Supplied records —
+ + +

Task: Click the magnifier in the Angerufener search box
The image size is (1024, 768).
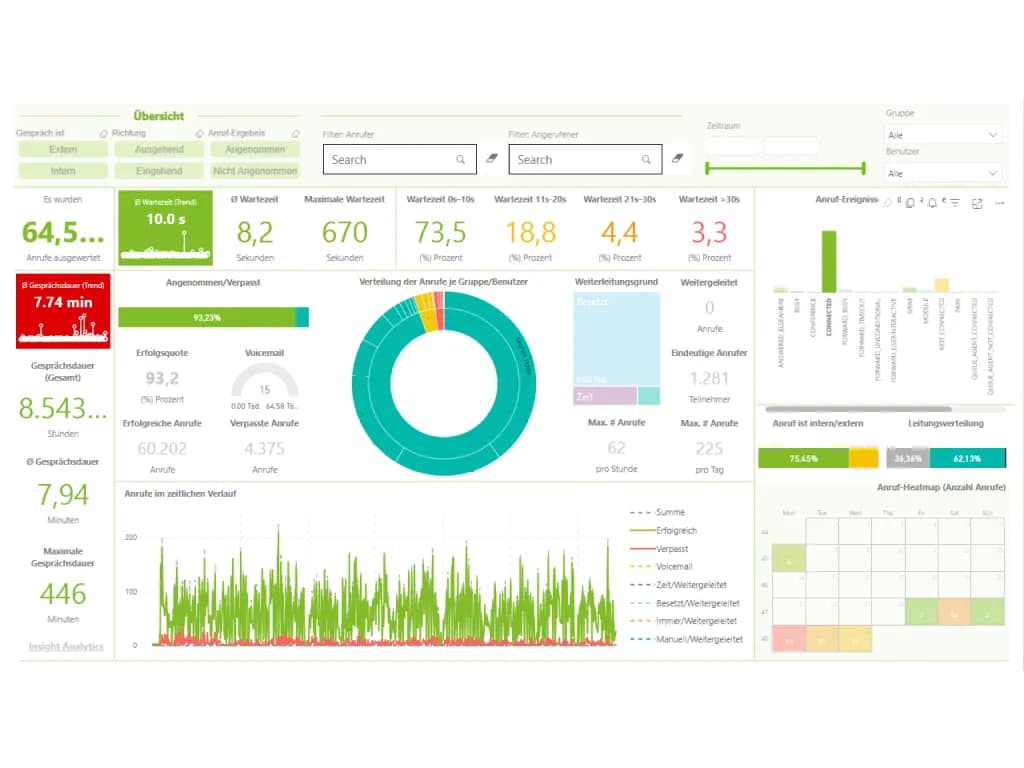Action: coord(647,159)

+ + +

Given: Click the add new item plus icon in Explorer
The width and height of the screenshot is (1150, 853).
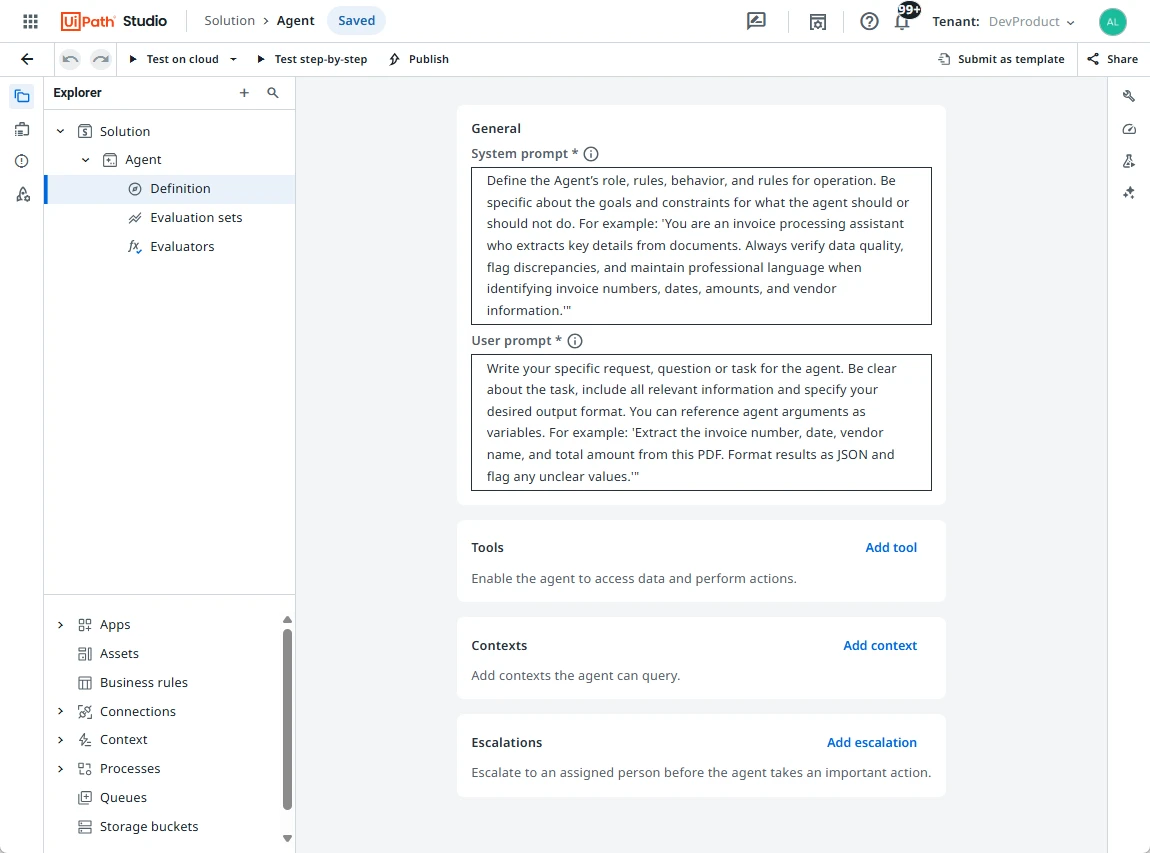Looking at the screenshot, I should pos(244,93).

+ + +

Exercise prompt —
Pick out the lines above containing the word "Click", then copy them.

Expected output —
Task: Click the magnifier in the Angerufener search box
Given: Click the add new item plus icon in Explorer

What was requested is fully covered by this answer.